> [What is being asked]:
Please, without any pictures, set down exactly the part of the listing below that opens with the line containing "1024x960 pixels. How" and closes with the line containing "Switch to the Automation tab".

> [Records shown]:
Segment Open

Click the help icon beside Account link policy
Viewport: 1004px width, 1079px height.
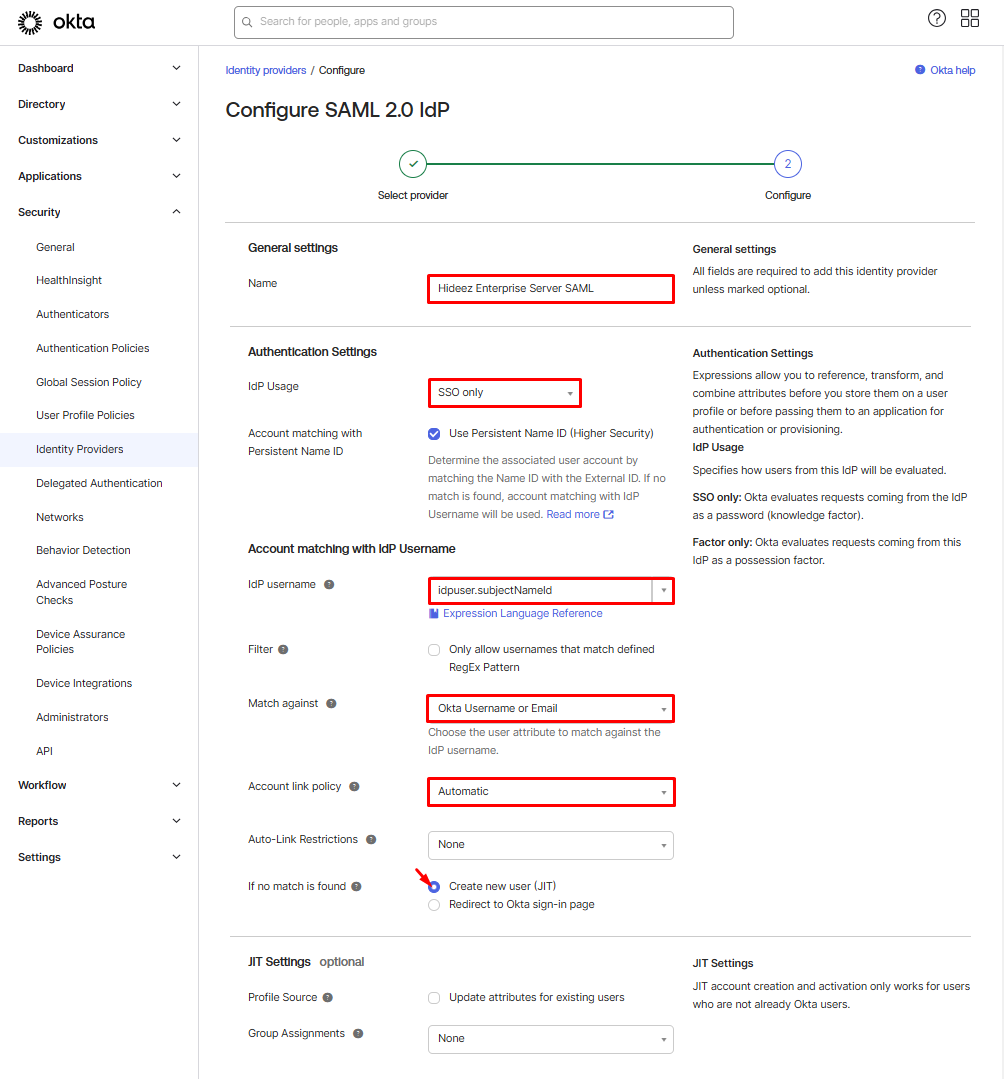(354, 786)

Segment Closed
Segment Open

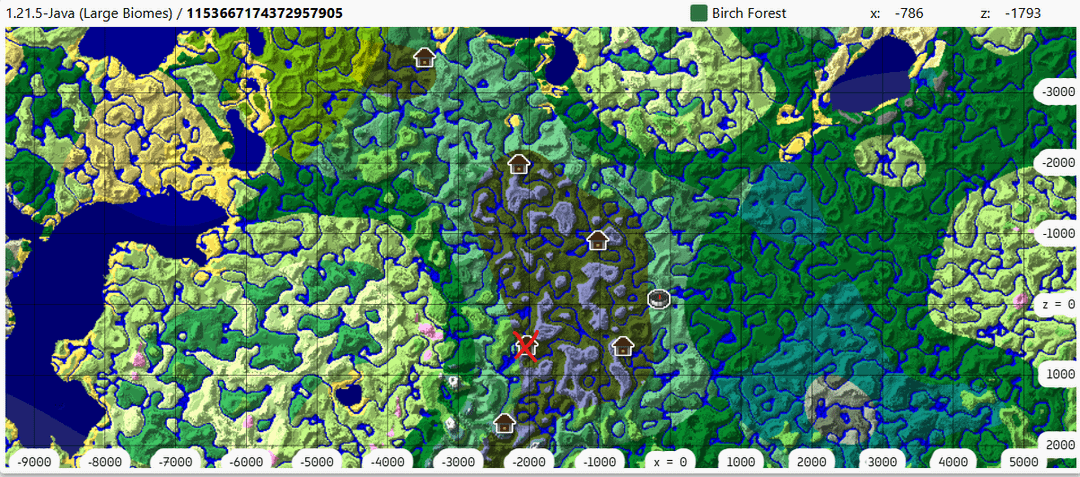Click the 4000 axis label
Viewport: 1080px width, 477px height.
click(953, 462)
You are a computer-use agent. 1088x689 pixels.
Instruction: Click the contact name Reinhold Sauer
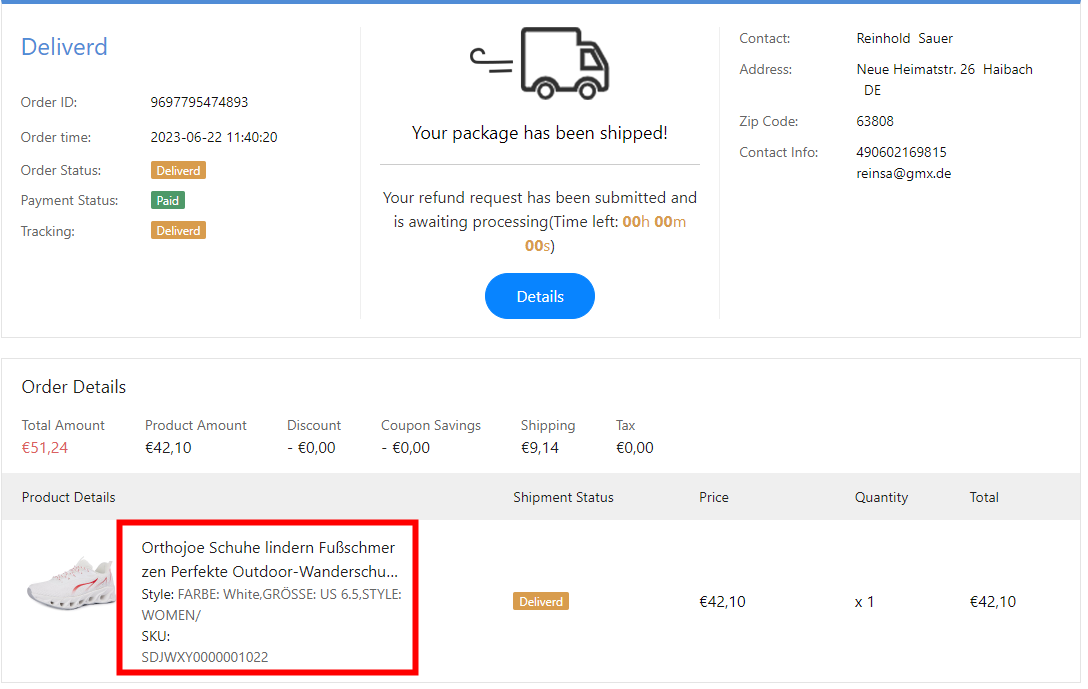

Segment Closed
Segment Open

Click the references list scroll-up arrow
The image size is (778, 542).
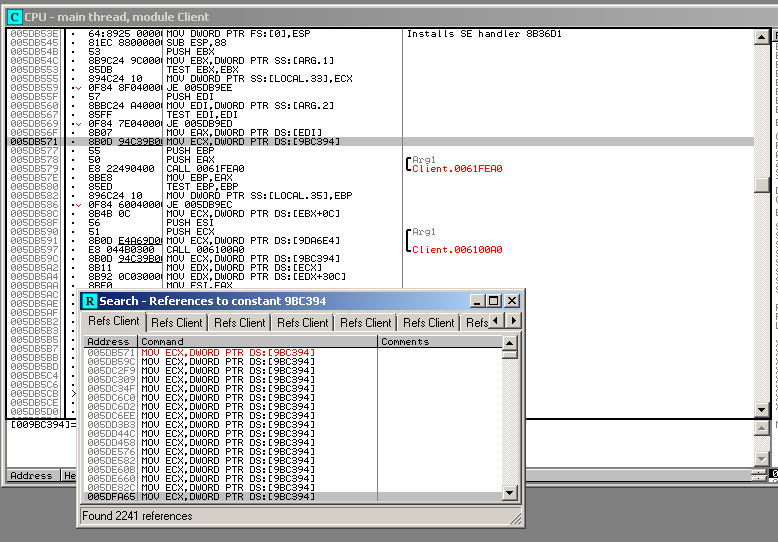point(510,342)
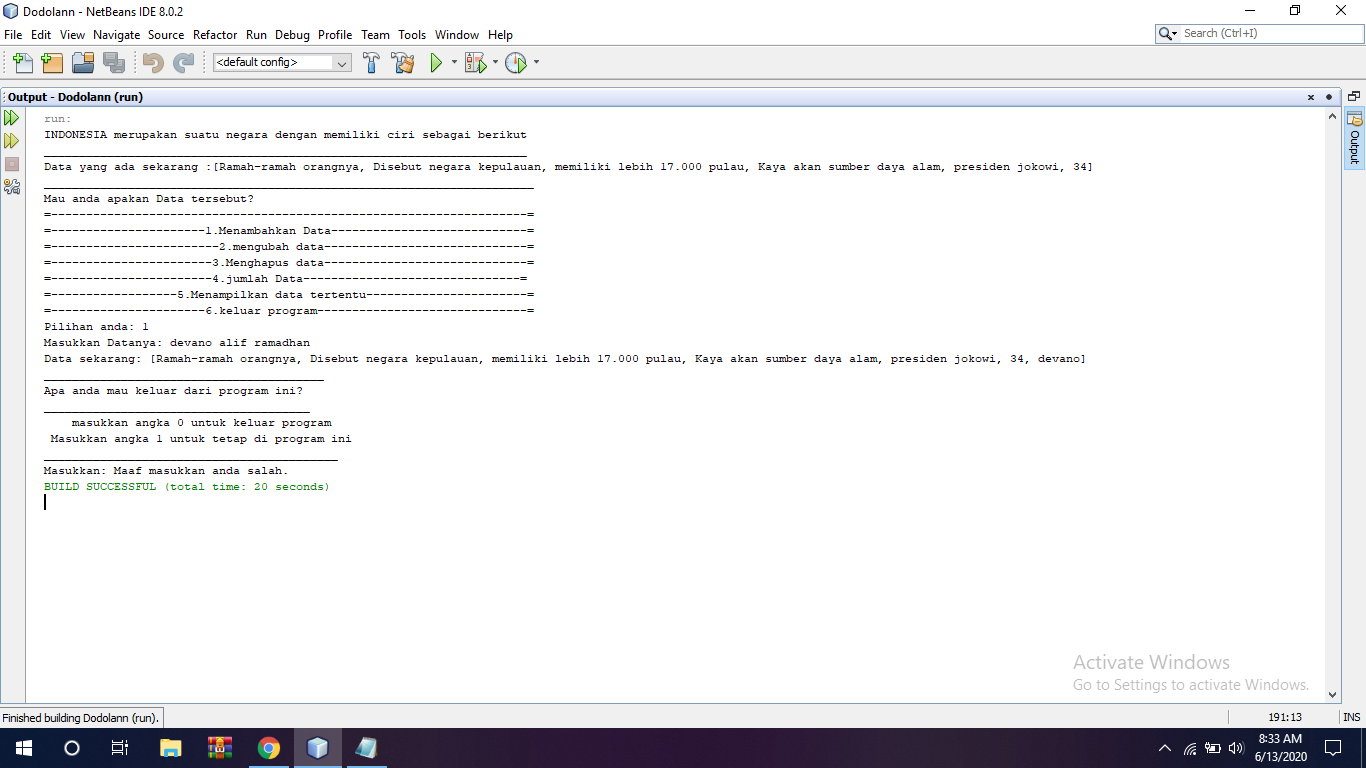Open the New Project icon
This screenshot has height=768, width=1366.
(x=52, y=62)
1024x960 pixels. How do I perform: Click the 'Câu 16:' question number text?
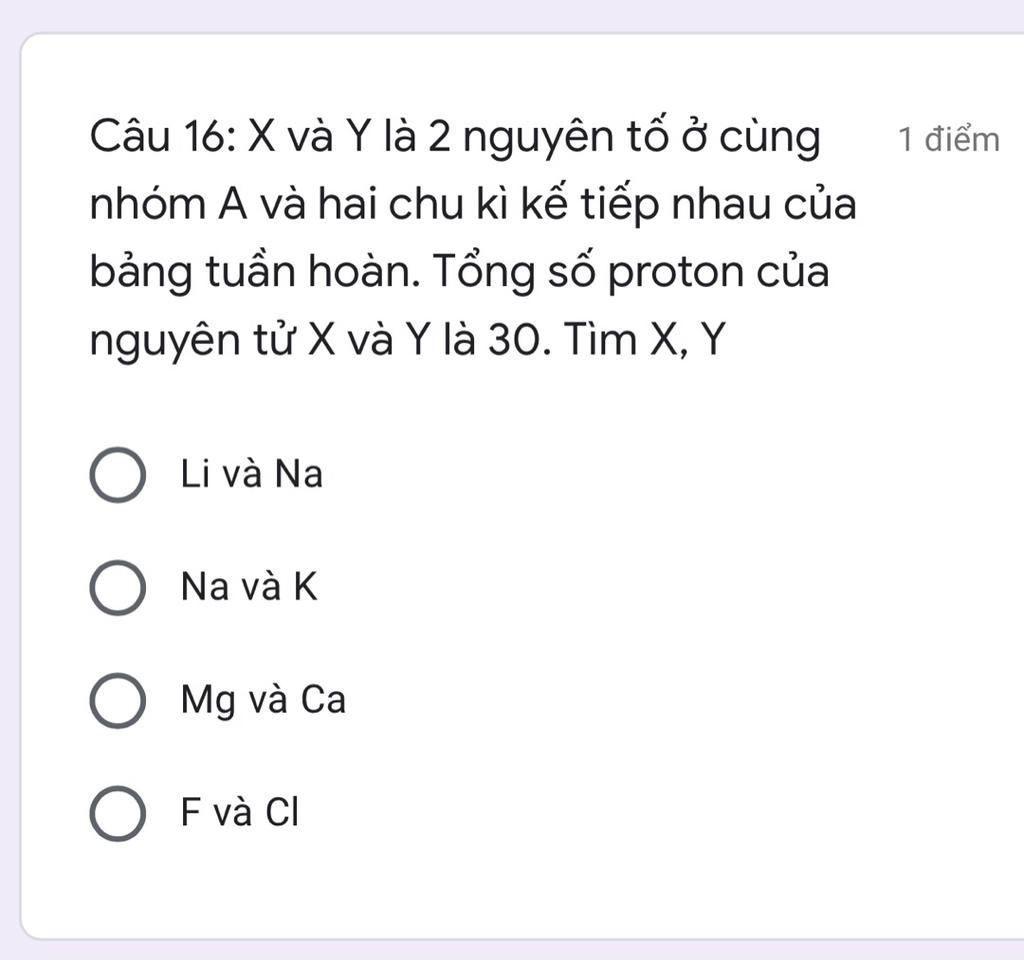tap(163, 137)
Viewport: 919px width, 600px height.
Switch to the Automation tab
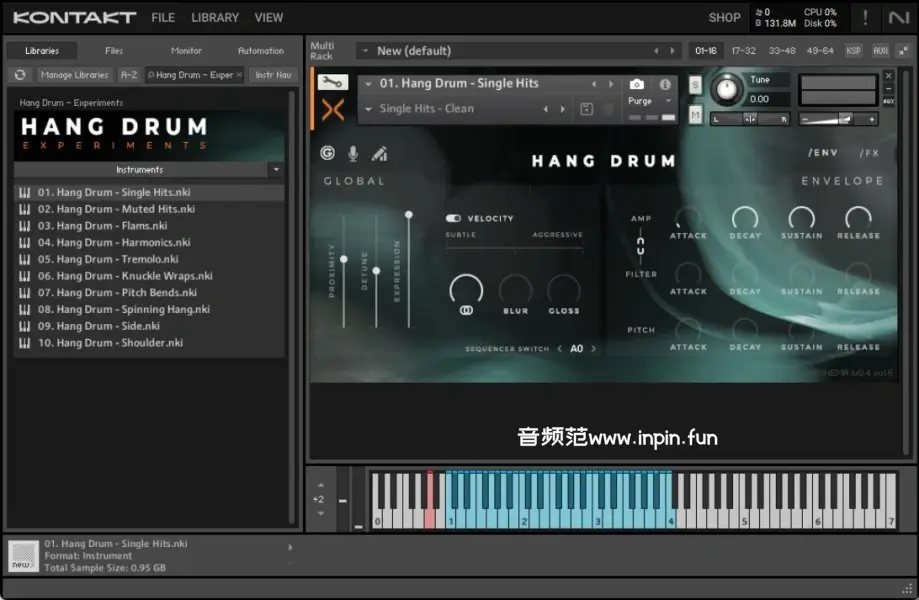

Segment Closed

> [Result]:
1024x960 pixels. How do I perform: Click the 'Câu 16:' question number text?
tap(163, 137)
Viewport: 919px width, 600px height.
Switch to the Automation tab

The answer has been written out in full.